**Try it:** Return exactly the span of lines in the following data that opens with the line containing "You are a computer-use agent. This" and closes with the line containing "This screenshot has width=833, height=503.". Include nothing else.
### Input for this task ###
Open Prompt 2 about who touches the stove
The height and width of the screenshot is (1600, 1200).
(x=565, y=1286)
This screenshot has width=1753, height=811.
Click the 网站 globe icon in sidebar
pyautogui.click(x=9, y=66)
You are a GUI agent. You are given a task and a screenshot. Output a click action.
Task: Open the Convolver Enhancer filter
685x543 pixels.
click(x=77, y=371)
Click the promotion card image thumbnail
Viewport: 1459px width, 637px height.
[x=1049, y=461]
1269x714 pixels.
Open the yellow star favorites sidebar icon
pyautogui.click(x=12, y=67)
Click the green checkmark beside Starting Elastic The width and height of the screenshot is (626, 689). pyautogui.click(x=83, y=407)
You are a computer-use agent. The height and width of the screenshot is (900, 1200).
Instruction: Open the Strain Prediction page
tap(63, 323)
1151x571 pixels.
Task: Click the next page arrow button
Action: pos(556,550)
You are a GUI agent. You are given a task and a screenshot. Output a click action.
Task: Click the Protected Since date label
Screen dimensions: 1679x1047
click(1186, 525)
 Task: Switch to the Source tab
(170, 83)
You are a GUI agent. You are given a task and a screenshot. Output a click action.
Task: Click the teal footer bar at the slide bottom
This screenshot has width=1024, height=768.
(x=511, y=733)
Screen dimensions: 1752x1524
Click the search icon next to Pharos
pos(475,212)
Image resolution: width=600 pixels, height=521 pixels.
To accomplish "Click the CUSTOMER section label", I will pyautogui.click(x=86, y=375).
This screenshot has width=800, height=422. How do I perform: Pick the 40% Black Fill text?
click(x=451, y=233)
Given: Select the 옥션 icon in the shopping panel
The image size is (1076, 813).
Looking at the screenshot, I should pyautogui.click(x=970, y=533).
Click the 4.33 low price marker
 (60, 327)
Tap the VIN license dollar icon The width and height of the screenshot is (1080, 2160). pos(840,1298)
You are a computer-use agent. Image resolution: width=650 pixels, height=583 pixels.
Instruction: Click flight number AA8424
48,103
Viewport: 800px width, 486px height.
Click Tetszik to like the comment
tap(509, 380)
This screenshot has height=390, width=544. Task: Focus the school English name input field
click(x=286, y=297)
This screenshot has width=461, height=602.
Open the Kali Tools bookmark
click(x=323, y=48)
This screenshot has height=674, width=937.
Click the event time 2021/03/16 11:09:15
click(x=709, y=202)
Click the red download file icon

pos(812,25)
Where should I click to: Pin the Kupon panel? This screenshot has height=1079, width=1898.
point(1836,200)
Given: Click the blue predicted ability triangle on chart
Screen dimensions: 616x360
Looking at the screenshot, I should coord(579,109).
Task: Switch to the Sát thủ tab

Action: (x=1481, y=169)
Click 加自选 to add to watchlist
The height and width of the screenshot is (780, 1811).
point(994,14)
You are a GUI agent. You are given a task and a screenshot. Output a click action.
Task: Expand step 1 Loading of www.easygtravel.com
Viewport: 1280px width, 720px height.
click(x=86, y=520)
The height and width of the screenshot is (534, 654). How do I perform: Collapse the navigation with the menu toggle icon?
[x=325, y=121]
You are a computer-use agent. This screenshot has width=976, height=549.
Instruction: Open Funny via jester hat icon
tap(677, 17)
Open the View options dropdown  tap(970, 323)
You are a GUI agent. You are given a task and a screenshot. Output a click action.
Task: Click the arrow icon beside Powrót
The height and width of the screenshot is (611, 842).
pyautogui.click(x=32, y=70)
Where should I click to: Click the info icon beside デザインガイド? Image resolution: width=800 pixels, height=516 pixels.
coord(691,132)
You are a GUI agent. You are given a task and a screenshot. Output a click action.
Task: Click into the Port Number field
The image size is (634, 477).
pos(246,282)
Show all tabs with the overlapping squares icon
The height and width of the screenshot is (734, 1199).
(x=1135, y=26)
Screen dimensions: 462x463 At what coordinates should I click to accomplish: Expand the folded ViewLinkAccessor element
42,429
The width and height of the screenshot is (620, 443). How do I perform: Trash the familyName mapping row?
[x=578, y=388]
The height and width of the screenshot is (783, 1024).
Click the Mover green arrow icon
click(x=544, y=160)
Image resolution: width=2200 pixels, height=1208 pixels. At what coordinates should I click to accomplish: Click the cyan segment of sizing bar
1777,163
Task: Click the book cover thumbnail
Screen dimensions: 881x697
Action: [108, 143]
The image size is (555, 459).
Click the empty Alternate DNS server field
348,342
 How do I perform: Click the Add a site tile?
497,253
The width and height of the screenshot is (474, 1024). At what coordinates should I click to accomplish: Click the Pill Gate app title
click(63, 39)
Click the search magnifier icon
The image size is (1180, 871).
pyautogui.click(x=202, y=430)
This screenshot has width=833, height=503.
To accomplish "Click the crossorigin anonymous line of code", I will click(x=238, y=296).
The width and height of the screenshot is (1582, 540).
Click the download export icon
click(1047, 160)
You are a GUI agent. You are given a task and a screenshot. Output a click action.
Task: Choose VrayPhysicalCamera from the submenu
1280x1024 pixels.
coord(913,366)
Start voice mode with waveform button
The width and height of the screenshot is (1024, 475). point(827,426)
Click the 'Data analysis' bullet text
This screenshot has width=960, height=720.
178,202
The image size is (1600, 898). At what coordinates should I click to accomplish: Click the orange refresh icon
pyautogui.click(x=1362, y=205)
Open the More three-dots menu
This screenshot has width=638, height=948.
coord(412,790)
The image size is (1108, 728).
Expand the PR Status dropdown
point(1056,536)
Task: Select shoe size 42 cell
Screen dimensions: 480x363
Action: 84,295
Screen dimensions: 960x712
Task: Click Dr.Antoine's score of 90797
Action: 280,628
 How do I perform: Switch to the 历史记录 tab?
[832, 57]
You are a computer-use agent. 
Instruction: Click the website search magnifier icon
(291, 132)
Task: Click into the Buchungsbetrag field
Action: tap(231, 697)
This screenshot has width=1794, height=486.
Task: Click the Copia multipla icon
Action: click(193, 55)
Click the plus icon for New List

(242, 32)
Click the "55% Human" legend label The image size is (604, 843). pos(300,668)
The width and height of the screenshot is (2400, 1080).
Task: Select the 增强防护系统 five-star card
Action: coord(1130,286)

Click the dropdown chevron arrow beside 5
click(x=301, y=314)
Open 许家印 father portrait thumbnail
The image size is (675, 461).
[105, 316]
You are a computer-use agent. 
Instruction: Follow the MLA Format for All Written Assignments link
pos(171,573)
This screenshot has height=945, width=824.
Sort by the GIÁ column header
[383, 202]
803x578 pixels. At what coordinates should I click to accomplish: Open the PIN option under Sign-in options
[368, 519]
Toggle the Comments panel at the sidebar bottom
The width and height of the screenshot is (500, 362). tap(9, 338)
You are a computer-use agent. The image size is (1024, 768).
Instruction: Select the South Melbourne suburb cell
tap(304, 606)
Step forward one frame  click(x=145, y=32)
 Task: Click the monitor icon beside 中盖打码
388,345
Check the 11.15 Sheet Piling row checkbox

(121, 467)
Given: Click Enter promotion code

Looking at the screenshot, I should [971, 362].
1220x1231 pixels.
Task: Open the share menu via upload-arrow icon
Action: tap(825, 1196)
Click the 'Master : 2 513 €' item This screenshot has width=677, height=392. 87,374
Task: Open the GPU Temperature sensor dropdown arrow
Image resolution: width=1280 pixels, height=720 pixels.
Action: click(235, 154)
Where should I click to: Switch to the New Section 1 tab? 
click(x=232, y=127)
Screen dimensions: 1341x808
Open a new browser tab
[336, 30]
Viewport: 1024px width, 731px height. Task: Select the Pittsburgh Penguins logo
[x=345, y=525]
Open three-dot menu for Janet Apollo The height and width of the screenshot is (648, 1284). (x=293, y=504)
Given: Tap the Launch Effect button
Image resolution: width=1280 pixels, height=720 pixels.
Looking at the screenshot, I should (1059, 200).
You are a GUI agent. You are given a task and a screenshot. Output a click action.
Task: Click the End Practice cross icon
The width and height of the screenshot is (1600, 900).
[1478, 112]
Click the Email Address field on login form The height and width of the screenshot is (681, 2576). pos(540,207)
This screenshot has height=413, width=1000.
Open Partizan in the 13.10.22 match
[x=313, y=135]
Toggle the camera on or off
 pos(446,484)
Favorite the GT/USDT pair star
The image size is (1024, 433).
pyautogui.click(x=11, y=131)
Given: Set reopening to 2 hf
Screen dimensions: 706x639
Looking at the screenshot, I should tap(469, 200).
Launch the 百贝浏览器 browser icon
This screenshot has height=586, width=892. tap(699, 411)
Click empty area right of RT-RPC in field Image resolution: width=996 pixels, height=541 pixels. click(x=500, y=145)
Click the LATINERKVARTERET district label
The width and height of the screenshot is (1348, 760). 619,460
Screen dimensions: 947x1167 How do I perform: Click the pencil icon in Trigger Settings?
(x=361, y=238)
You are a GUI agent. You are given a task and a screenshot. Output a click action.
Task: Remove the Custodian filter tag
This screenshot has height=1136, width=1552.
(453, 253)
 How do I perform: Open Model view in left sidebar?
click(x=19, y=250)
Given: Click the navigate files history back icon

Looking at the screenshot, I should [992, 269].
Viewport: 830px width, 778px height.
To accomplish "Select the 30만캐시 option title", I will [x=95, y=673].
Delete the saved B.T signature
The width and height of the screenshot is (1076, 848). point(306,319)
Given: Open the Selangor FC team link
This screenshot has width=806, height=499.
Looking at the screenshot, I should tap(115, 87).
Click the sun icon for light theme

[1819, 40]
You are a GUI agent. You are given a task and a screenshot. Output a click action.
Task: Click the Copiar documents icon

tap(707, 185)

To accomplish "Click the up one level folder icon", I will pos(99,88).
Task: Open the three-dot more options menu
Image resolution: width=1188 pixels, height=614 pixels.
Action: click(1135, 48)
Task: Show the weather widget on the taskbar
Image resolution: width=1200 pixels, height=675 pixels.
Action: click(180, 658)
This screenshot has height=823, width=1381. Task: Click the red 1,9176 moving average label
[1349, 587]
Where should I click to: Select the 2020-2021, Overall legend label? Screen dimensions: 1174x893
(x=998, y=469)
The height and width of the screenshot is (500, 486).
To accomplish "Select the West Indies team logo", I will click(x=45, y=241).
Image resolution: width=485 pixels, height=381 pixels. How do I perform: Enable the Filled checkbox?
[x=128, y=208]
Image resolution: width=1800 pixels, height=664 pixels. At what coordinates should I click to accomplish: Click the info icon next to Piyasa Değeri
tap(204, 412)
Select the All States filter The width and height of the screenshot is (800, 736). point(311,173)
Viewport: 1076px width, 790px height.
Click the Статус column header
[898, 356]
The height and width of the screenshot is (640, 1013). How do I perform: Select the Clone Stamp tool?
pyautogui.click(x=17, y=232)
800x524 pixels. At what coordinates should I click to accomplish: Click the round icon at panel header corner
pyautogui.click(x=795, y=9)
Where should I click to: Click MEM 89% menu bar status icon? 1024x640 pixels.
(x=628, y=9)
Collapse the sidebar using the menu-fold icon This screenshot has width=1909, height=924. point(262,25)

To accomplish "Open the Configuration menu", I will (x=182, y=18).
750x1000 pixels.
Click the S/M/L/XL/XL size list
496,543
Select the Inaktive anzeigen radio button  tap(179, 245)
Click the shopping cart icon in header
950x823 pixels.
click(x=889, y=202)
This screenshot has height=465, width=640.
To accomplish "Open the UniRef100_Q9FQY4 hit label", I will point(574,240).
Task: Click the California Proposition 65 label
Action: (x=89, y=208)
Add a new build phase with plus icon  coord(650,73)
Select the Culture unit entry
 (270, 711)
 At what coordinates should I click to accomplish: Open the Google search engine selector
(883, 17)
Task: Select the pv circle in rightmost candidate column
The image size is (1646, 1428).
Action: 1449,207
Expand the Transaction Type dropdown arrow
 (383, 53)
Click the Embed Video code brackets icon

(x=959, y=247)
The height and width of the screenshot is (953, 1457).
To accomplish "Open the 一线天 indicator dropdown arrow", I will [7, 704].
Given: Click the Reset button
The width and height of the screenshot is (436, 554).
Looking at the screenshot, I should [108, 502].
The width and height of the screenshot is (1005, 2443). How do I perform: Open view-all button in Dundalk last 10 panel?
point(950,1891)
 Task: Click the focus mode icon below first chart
###
**Response area:**
You are a computer-use agent. This screenshot has width=976, height=549.
Instruction: Open Funny via jester hat icon
tap(677, 17)
Open the View options dropdown  tap(970, 323)
You are a GUI agent. You are given a task and a screenshot. Output a click action.
Task: Click the arrow icon beside Powrót
The height and width of the screenshot is (611, 842).
pyautogui.click(x=32, y=70)
Where should I click to: Click the info icon beside デザインガイド? Image resolution: width=800 pixels, height=516 pixels.
coord(691,132)
You are a GUI agent. You are given a task and a screenshot. Output a click action.
Task: Click into the Port Number field
The image size is (634, 477).
pos(246,282)
Show all tabs with the overlapping squares icon
The height and width of the screenshot is (734, 1199).
(x=1135, y=26)
Screen dimensions: 462x463 At what coordinates should I click to accomplish: Expand the folded ViewLinkAccessor element
42,429
The width and height of the screenshot is (620, 443). How do I perform: Trash the familyName mapping row?
[x=578, y=388]
The height and width of the screenshot is (783, 1024).
Click the Mover green arrow icon
click(x=544, y=160)
Image resolution: width=2200 pixels, height=1208 pixels. At what coordinates should I click to accomplish: Click the cyan segment of sizing bar
1777,163
Task: Click the book cover thumbnail
Screen dimensions: 881x697
Action: [108, 143]
The image size is (555, 459).
Click the empty Alternate DNS server field
348,342
 How do I perform: Click the Add a site tile?
497,253
The width and height of the screenshot is (474, 1024). At what coordinates should I click to accomplish: Click the Pill Gate app title
click(63, 39)
Click the search magnifier icon
The image size is (1180, 871).
pyautogui.click(x=202, y=430)
This screenshot has width=833, height=503.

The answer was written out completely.